The Last Temptation of Boris Johnson

Jonathan Maitland
Glynis Henderson Productions
Festival Theatre, Malvern

Will Barton as Boris Credit: Pamela Raith
Tim Wallers as Evening Standard proprietor Evgeny Lebedev Credit: Pamela Raith
Bill Champion as Michael Gove Credit: Pamela Raith

From the moment Will Barton’s Boris bumbled on stage, and the audience broke into the level of applause that would hail a pop star, it wouldn’t take a Gallup pollster to predict their verdict on this scurrilously funny show.

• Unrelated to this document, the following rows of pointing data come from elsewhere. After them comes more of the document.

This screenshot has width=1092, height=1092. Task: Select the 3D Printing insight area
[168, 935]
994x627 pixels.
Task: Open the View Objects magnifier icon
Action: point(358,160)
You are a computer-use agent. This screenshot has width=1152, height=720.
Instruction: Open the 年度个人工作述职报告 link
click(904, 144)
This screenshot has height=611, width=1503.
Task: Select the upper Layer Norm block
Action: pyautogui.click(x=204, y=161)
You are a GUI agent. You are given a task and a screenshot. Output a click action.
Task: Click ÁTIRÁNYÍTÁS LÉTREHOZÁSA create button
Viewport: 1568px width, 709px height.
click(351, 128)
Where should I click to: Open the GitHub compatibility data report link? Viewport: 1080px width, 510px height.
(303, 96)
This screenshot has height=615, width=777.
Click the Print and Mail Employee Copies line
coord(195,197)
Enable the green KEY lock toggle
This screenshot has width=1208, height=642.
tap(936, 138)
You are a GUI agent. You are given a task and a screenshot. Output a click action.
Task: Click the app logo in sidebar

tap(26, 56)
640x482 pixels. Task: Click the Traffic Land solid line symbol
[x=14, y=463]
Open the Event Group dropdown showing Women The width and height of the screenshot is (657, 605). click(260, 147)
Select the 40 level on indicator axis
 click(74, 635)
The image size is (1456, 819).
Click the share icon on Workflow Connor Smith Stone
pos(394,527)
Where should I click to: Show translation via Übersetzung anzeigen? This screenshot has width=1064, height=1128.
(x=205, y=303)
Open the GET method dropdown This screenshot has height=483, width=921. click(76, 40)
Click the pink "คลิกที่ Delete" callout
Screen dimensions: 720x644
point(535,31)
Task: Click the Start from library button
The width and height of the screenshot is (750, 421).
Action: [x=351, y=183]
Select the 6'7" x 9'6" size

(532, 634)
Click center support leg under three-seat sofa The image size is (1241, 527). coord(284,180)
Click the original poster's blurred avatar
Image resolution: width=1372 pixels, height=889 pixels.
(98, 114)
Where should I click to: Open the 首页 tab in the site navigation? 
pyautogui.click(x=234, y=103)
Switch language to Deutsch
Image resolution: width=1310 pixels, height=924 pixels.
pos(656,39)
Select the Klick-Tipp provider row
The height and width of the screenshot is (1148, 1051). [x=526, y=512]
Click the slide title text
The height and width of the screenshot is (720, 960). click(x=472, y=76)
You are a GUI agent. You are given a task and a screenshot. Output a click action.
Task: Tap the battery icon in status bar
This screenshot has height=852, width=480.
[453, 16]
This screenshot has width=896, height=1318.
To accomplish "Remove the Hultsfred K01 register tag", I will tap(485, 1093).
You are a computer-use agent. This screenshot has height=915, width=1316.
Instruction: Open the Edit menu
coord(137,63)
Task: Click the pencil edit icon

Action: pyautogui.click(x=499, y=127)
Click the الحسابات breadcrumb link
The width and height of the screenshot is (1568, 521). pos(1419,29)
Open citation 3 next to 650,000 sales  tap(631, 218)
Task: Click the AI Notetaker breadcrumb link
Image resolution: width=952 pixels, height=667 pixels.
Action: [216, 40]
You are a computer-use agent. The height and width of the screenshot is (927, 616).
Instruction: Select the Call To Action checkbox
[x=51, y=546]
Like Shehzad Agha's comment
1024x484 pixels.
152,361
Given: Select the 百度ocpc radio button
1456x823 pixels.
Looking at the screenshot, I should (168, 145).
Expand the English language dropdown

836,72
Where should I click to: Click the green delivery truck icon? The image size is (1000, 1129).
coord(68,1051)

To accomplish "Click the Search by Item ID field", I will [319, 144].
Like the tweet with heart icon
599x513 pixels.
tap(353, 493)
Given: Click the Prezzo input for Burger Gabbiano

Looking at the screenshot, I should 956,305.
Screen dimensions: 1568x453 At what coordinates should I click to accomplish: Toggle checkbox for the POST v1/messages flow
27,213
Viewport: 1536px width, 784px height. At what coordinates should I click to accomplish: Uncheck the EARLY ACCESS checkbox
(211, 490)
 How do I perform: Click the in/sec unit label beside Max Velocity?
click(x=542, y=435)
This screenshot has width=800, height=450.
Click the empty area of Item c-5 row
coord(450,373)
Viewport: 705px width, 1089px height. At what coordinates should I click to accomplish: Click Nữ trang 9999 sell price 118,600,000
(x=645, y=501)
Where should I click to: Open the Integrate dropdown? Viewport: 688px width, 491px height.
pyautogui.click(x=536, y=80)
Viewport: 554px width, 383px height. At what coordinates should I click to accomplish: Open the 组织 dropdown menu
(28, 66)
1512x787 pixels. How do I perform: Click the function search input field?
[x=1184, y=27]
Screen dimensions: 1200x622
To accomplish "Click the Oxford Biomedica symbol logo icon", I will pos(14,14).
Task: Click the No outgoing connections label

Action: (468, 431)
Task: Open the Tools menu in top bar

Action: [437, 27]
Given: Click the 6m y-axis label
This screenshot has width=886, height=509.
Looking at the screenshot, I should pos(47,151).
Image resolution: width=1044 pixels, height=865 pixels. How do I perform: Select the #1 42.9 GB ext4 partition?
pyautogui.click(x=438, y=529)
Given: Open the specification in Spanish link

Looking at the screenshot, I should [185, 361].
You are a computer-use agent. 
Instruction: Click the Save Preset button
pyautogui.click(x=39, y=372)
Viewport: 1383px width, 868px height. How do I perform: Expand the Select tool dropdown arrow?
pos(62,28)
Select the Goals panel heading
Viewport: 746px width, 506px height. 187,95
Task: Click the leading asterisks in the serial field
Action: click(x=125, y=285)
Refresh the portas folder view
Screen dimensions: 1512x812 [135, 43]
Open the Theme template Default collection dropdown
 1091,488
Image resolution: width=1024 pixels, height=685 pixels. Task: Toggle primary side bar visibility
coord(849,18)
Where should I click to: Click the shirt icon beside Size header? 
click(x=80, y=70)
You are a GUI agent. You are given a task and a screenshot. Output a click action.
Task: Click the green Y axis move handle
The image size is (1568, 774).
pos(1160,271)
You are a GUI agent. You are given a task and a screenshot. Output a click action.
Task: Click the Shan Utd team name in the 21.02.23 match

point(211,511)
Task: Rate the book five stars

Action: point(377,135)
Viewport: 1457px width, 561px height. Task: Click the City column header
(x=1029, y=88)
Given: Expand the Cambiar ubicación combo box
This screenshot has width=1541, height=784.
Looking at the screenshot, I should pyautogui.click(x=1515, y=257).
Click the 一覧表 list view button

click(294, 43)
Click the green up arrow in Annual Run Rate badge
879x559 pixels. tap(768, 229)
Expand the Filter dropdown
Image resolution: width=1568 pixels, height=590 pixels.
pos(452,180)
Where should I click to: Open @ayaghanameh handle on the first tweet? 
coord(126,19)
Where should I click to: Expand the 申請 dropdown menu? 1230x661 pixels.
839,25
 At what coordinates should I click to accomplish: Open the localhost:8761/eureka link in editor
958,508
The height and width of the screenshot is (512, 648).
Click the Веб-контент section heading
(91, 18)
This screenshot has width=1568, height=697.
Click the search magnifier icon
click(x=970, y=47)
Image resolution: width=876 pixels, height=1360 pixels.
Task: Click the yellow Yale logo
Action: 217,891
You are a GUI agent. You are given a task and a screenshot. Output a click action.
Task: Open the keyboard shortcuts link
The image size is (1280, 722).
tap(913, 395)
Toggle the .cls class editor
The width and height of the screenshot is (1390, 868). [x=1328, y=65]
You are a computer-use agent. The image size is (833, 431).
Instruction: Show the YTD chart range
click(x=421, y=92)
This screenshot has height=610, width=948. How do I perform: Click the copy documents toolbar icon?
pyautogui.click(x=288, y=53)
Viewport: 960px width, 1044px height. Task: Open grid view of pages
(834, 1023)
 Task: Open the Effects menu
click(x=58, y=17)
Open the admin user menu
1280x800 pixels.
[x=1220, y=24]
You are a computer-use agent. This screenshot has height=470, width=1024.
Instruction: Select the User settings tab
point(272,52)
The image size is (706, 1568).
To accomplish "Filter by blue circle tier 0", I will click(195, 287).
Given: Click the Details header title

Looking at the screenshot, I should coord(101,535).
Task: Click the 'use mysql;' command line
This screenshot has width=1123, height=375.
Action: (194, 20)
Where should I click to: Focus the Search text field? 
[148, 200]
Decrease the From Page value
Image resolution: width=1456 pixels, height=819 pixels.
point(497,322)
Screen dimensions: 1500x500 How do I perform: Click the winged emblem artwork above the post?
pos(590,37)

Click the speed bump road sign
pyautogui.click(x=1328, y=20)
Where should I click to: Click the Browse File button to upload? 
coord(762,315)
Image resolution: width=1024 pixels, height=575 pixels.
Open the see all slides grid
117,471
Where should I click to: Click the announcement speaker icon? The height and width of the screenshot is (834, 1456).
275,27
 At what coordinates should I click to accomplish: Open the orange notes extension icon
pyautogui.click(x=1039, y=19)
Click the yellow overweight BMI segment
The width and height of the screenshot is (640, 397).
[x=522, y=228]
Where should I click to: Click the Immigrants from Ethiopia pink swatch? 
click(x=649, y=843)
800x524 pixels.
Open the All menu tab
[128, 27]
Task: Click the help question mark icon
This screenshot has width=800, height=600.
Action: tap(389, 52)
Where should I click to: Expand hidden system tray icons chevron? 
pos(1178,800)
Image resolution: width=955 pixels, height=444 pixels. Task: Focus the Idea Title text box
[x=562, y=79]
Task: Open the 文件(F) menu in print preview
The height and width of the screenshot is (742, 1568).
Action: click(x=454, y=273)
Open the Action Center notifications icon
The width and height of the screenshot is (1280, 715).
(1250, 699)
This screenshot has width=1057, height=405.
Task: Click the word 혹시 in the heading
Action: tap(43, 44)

Barton nails it. Or him. He’s the best thing about the evening, and no wonder he’s been retained from the original London production for this version that has begun its UK tour in Malvern.

“Got a mirror?” he asks before a TV interview. But instead of the usual touch up, the blond mop gets more moppity, the tie comes untied, the buttons unbuttoned. How typical, how Boris. How they laughed.

Barton must have studied the physical and speech mannerisms of our current Prime Minister to such an extent that he can bring off the character somewhere between Dead Ringers and Spitting Image. For that sacrifice at least, he deserved the accolade of the auditorium.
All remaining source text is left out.